── Exercise data ──

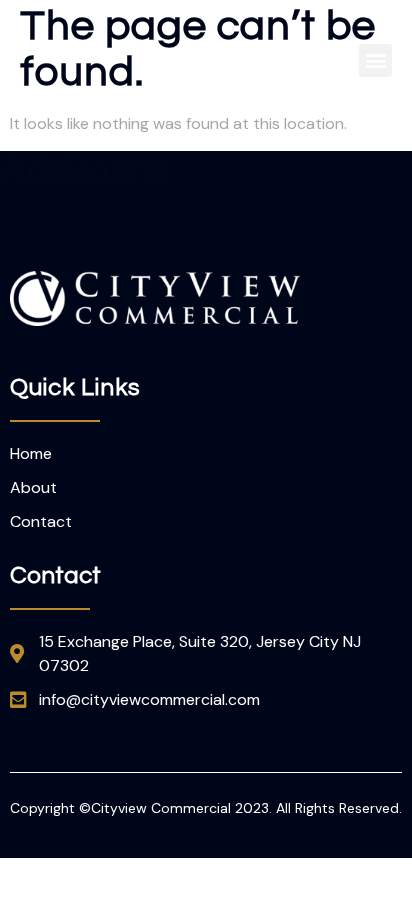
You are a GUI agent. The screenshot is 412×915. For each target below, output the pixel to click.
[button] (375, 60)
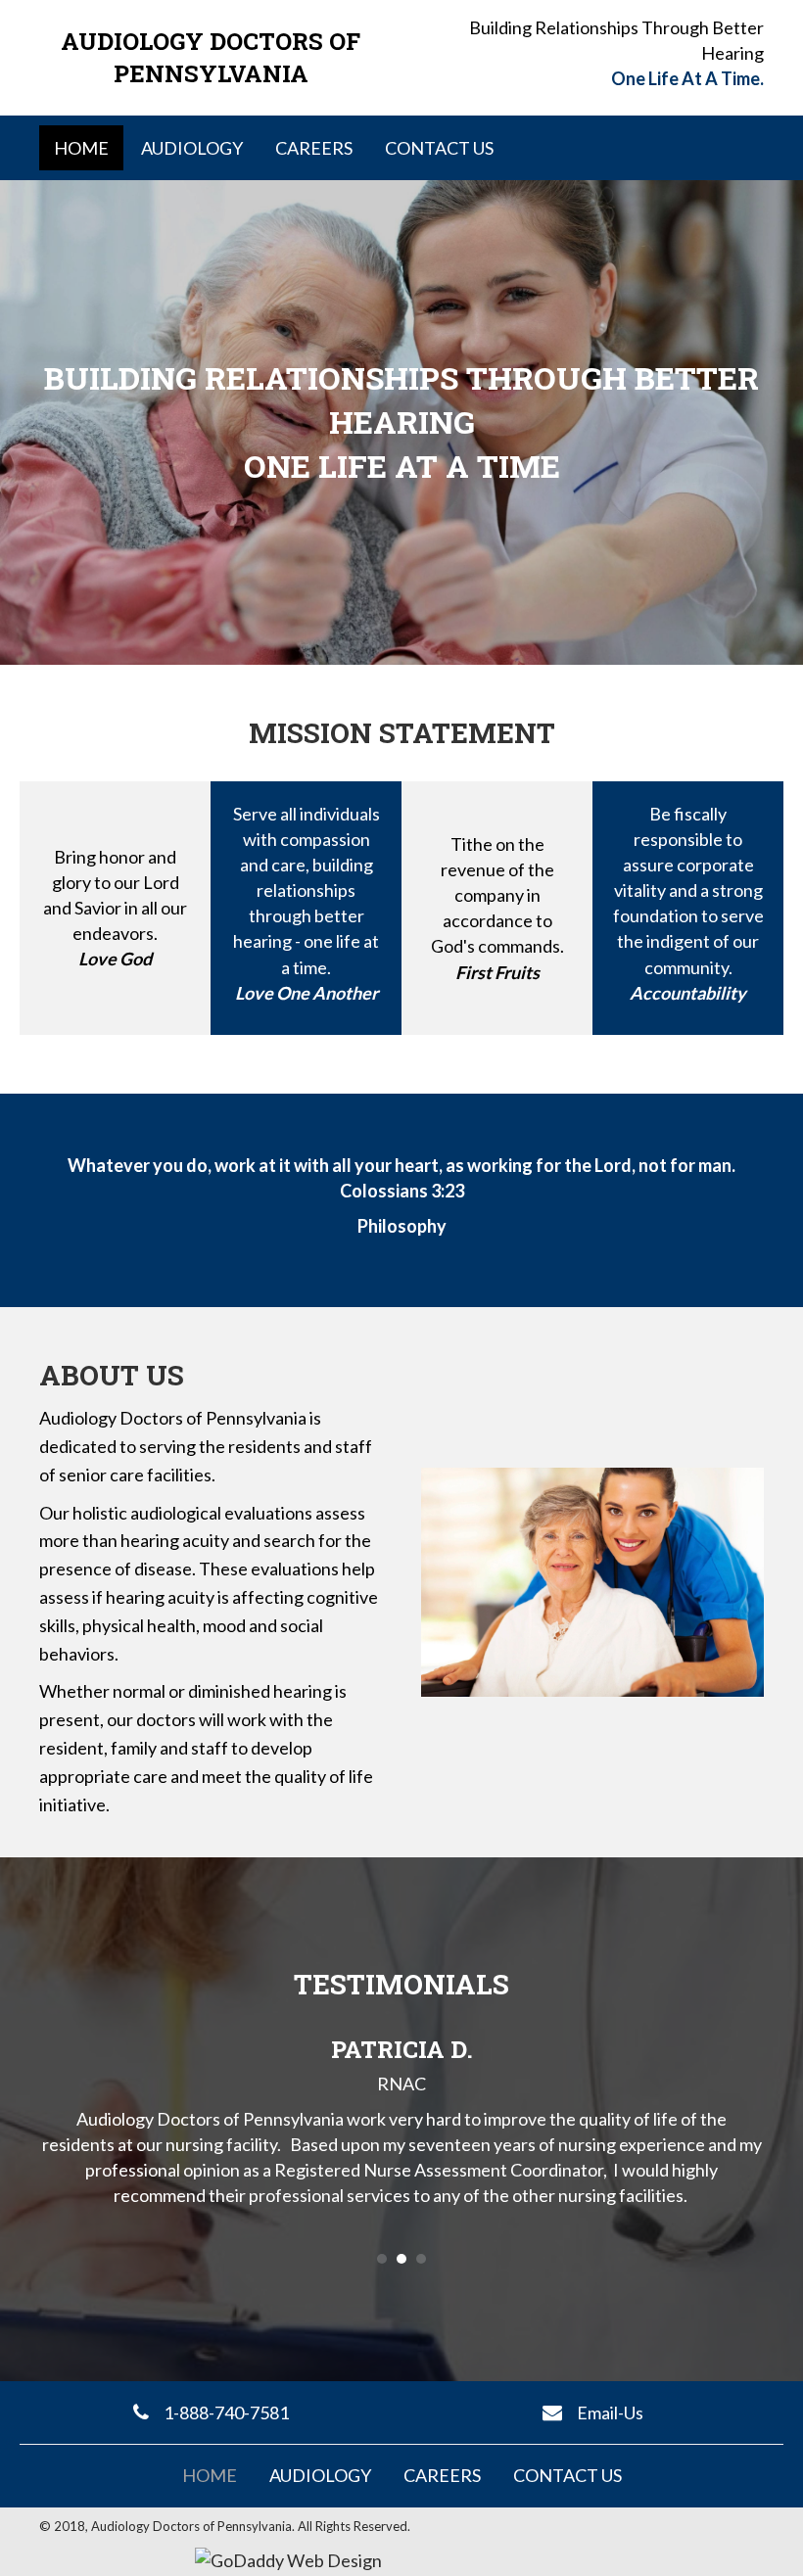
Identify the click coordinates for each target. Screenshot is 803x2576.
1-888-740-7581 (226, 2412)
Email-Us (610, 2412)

───

Task directions:
Output an exact copy of the lines beginning at the one that holds "Identify the click" and running through the final line of the records.

Written answer:
Identify the click coordinates for each target. Screenshot is 803x2576.
1-888-740-7581 (226, 2412)
Email-Us (610, 2412)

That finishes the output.